1. A method of screening a plurality of fluid samples for the presence of analytes capable of specifically binding to a ligand immobilized on a sensing surface of a sensor, wherein respective response curves representing the progress of each interaction with time are produced, which method comprises subjecting a set of resulting response curves to an evaluation procedure comprising determining for each response curve a binder classification based on at least two binding-related features of the response curve, identifying response curves for which the binder classification deviates significantly from that of the remaining response curves as a group, and classifying these deviating response curves as representing sample analytes which are binding partners to the ligand.

2. The method of claim 1, wherein the evaluation procedure comprises the steps of:

a) selecting at least two binding-related features for the response curves, and for each different binding-related feature defining at least one binding-descriptor,

b) determining for each response curve in the set thereof, values for the different binding-descriptors,

c) based on the values for the different binding-descriptors, computing for each response curve a binder classification representing the binding character of that response curve in relation to the average binding character of all response curves of the set,

d) selecting response curves having binder classifications deviating significantly from those of the remaining response curves, and identifying these curves as representing analytes which are binders.

3. The method of claim 2 wherein step d) comprises selecting response curves having binder classifications deviating by at least a predetermined amount from those of the remaining response curves.

4. The method of claim 1 wherein the descriptor values are normalized.

5. The method of claim 2 wherein step b) of claim 2 further comprises transforming the binding-descriptor values for each response curve to a binding-descriptor vector.

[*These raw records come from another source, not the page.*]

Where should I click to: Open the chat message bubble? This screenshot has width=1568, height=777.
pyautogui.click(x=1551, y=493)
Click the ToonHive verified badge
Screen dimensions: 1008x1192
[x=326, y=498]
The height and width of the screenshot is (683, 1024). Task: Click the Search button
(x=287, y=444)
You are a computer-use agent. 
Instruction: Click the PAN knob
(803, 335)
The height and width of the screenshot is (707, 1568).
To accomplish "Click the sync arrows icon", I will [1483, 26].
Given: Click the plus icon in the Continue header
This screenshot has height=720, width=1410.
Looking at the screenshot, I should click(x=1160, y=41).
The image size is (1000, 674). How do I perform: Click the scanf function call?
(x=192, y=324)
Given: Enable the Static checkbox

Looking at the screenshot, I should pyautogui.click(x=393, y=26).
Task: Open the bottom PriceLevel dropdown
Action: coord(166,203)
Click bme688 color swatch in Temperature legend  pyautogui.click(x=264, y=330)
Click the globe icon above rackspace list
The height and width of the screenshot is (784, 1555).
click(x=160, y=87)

6. The method of claim 5, wherein a binding-descriptor matrix is created from the binding-descriptor vectors.

7. The method of claim 2, wherein computing a binder classification in step c) of claim 2 comprises determining for each binding descriptor vector the difference between the vector and the rest of the binding descriptor vectors in the set of response curves as a group.

8. The method of claim 7, wherein determining the differences between the vectors comprises determining a statistical measure of the distance from each binding descriptor vector to the rest of the binding descriptor vectors as a group.

9. The method of claim 7, wherein a difference vector is created from the computed differences.

10. The method of claim 5, wherein the evaluation procedure comprises using a method selected from Artificial Neuron Networks (ANN), hierarchical clustering, k-means clustering, Self Organizing Maps (SOM) and Support Vector Machines (SVM).

11. The method of claim 1, wherein the at least one binding-related feature or parameter is selected from a high signal level of the response curve during the end part of an association phase, a binding-indicating curvature of the response curve during an association phase, and a distinct dissociation phase.

12. An analytical system for detecting molecular binding interactions, comprising:

(i) a sensor device comprising at least one sensing surface, detection means for detecting molecular interactions at the at least one sensing surface, and means for producing response curves representing the progress of each interaction with time, and

(ii) data processing means for performing the response curve evaluation procedure as defined in claim 1.

13. A computer program product comprising program code means for performing the response curve evaluation procedure as defined in claim 1.

14. A computer program product comprising program code means stored on a computer readable medium for performing the response curve evaluation procedure as defined in claim 1.